Un cadeau de la Journée des femmes tourne au cauchemar juridique
Ce qui devait être un geste romantique s'est transformé en véritable imbroglio judiciaire. Le 8 mars dernier, à Carsoli en Italie, un homme roumain de 55 ans a offert à sa compagne un jeu à gratter d'une valeur de 5 euros pour célébrer la Journée internationale des droits des femmes. Un présent modeste qui allait pourtant déclencher une tempête financière et émotionnelle.
Le pacte brisé après un gain mirobolant
Contre toute attente, le ticket s'est révélé être un billet gagnant d'une valeur exceptionnelle de 500 000 euros, comme l'a rapporté le journal italien Il Messagero. Le couple avait initialement convenu de partager équitablement cette somme colossale, selon les déclarations du quinquagénaire sur la chaîne Rai1. Cependant, cette entente cordiale n'a pas résisté à l'appât du gain.

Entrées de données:
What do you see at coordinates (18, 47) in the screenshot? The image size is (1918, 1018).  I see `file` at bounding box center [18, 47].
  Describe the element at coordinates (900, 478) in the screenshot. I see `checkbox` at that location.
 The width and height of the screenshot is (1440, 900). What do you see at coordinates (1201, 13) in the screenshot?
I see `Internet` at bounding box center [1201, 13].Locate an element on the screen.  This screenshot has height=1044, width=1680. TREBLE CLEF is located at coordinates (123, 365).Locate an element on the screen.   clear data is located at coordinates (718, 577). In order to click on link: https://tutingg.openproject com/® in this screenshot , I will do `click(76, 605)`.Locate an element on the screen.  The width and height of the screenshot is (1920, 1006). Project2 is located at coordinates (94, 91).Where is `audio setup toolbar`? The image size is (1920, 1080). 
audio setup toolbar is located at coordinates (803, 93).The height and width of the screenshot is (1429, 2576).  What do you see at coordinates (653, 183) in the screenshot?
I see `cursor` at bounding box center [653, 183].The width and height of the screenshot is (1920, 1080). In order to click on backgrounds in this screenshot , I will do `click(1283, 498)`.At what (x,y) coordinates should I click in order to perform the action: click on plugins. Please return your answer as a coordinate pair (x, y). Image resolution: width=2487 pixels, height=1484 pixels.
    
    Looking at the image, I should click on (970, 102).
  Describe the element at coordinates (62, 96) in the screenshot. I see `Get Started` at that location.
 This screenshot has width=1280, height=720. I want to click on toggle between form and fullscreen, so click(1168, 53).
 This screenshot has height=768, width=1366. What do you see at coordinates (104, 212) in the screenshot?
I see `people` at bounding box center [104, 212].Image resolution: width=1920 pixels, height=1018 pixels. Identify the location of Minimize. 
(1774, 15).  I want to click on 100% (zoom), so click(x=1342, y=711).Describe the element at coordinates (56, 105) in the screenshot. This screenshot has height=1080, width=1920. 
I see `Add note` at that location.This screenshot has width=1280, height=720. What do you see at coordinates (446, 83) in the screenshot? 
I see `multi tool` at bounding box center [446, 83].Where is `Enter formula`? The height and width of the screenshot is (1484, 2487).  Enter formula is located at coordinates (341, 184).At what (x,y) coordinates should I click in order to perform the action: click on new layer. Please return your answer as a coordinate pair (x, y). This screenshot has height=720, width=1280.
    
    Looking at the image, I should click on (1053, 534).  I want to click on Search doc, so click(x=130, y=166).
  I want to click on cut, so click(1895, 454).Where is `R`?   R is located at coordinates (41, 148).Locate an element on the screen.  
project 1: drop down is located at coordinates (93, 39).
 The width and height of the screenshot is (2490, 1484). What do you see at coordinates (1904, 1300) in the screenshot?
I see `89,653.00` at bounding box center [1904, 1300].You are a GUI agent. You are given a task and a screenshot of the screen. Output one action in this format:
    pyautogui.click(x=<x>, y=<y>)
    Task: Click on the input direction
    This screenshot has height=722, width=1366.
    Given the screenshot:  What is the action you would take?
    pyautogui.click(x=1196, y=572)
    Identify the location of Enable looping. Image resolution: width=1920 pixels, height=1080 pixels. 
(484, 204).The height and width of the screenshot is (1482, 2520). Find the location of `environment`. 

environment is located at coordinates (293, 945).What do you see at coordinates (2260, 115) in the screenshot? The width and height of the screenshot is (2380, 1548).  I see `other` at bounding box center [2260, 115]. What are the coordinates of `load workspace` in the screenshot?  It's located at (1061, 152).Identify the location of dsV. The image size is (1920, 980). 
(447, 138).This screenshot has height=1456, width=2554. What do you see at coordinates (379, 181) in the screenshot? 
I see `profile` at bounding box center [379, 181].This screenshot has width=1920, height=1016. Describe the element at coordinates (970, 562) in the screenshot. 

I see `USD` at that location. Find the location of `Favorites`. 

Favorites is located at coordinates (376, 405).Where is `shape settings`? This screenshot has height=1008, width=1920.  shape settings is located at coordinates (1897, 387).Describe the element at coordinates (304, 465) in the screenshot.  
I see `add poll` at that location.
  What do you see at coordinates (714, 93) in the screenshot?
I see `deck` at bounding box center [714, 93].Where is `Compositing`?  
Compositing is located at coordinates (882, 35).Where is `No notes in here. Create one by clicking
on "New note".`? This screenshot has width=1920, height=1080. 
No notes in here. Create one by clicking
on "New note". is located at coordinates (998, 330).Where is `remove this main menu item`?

> [SÉRIE D'EXERCICES]
1) D'après l'extrait fourni, pour quelle raison l'homme a-t-il offert un jeu à gratter à sa compagne ? Répondez en une ou deux phrases.
2) Recopiez fidèlement le passage de l'extrait fourni qui va de « Un cadeau de » jusqu'à « l'appât du gain. » inclus.

> [CORRIGÉS]
1) Il lui a offert ce jeu à gratter de 5 euros pour célébrer la Journée internationale des droits des femmes, le 8 mars.

2)
Un cadeau de la Journée des femmes tourne au cauchemar juridique
Ce qui devait être un geste romantique s'est transformé en véritable imbroglio judiciaire. Le 8 mars dernier, à Carsoli en Italie, un homme roumain de 55 ans a offert à sa compagne un jeu à gratter d'une valeur de 5 euros pour célébrer la Journée internationale des droits des femmes. Un présent modeste qui allait pourtant déclencher une tempête financière et émotionnelle.
Le pacte brisé après un gain mirobolant
Contre toute attente, le ticket s'est révélé être un billet gagnant d'une valeur exceptionnelle de 500 000 euros, comme l'a rapporté le journal italien Il Messagero. Le couple avait initialement convenu de partager équitablement cette somme colossale, selon les déclarations du quinquagénaire sur la chaîne Rai1. Cependant, cette entente cordiale n'a pas résisté à l'appât du gain.